Opinion: Sonalde Desai.
The country is under pressure to alter its definition of unemployment to an international benchmark. Its once-vaunted statistical system is at a low ebb.
Our faith in India’s once-vaunted statistical system is at such a low ebb that it is hard to trust its judgment, even when it is based on a sound rationale. How to define and measure employment is one such example. The Indian definition of employment does not meet international standards. This has resulted in strong recommendations from international bodies to revise India’s definition of who is employed and who is not. The International Labour Organisation (ILO) has urged India to follow the standards laid down by the 19th International Conference of Labour Statisticians (ICLS-19), held in 2013.
The question is: Are these recommendations appropriate for a transitional economy, in which a large proportion of the population continues to engage in agriculture, often supplemented by casual wage work? To evaluate this, we first need to understand the recommendations made by ICLS-19 and then examine them within the Indian context. Two major recommendations of ICLS-19 are: (1) Employment data should rely on short-term measures of employment, in most cases, a 7-day measure, capturing employment during the preceding week; (2) it should measure all types of work, including unpaid work, but define a person as being employed only if he or she engaged in producing goods or services for pay or profit. This distinction between work and employment may have critical implications for the measurement of progress towards SDGs.

• Working data:

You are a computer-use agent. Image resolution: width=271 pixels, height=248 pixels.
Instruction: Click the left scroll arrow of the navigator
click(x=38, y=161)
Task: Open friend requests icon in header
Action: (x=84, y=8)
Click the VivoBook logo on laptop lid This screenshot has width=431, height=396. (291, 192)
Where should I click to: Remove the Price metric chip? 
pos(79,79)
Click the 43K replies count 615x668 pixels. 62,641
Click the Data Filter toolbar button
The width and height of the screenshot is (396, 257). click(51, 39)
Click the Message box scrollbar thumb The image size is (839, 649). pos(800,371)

* * *

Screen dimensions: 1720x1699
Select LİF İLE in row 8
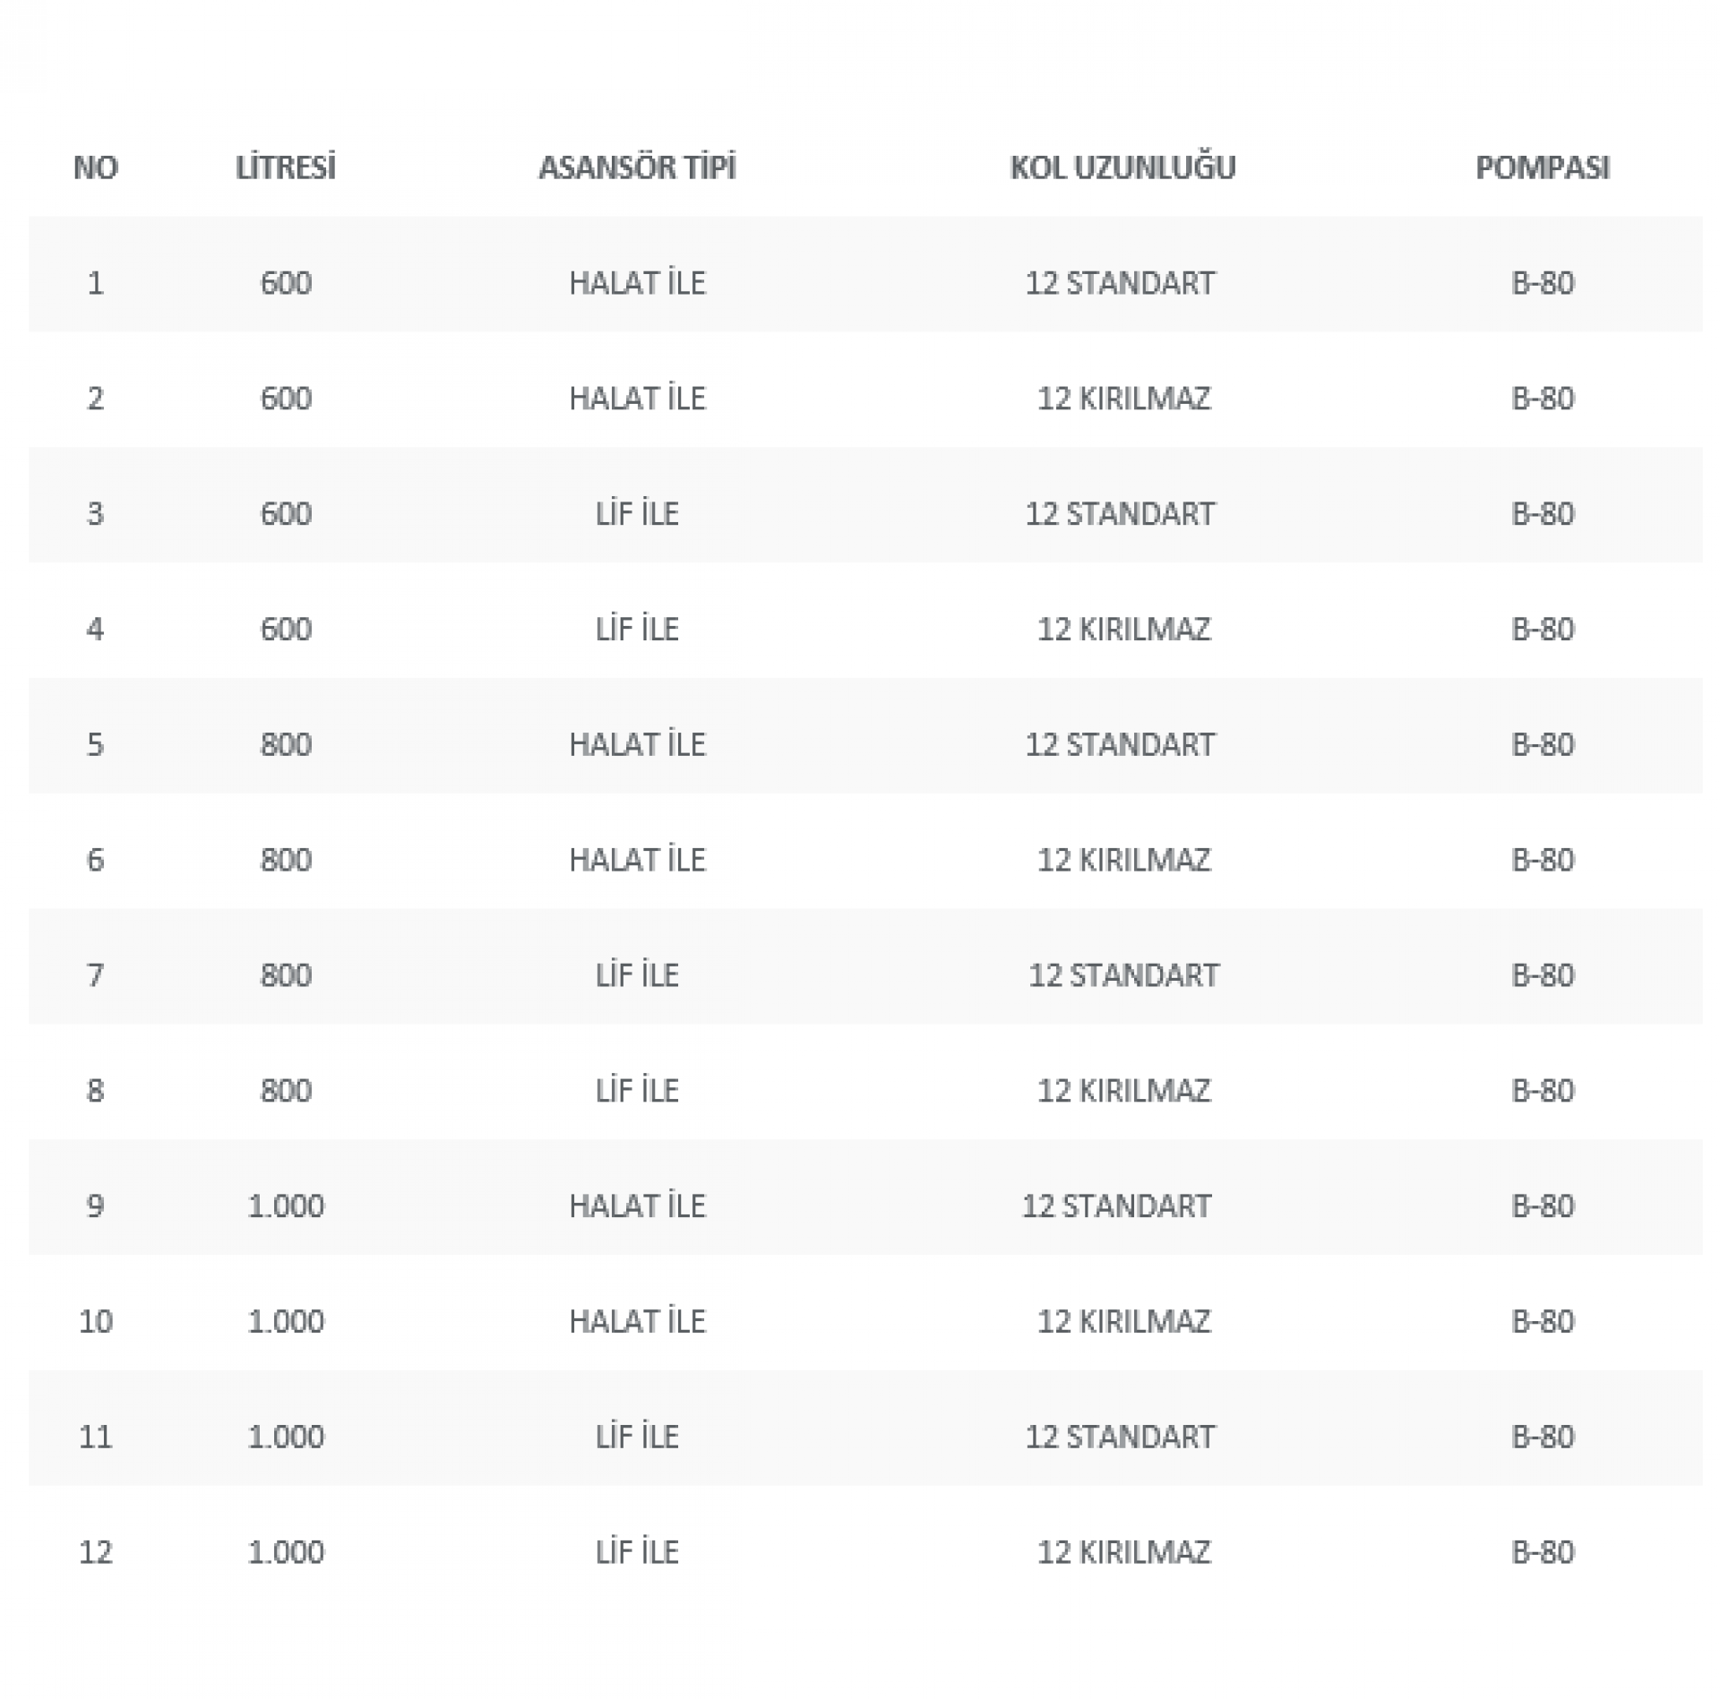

• Requirement A: Print the portion of the article on measuring employment in India from "Our faith in" to "held in 2013.", unchanged.
• Requirement B: Output, without any alteration, the lines of the records from the line with "You are a computer-use" to the line with "Click the Message".
The article on measuring employment in India and the records bear no relation to each other.

• Exercise solution A:
Our faith in India’s once-vaunted statistical system is at such a low ebb that it is hard to trust its judgment, even when it is based on a sound rationale. How to define and measure employment is one such example. The Indian definition of employment does not meet international standards. This has resulted in strong recommendations from international bodies to revise India’s definition of who is employed and who is not. The International Labour Organisation (ILO) has urged India to follow the standards laid down by the 19th International Conference of Labour Statisticians (ICLS-19), held in 2013.

• Exercise solution B:
You are a computer-use agent. Image resolution: width=271 pixels, height=248 pixels.
Instruction: Click the left scroll arrow of the navigator
click(x=38, y=161)
Task: Open friend requests icon in header
Action: (x=84, y=8)
Click the VivoBook logo on laptop lid This screenshot has width=431, height=396. (291, 192)
Where should I click to: Remove the Price metric chip? 
pos(79,79)
Click the 43K replies count 615x668 pixels. 62,641
Click the Data Filter toolbar button
The width and height of the screenshot is (396, 257). click(51, 39)
Click the Message box scrollbar thumb The image size is (839, 649). pos(800,371)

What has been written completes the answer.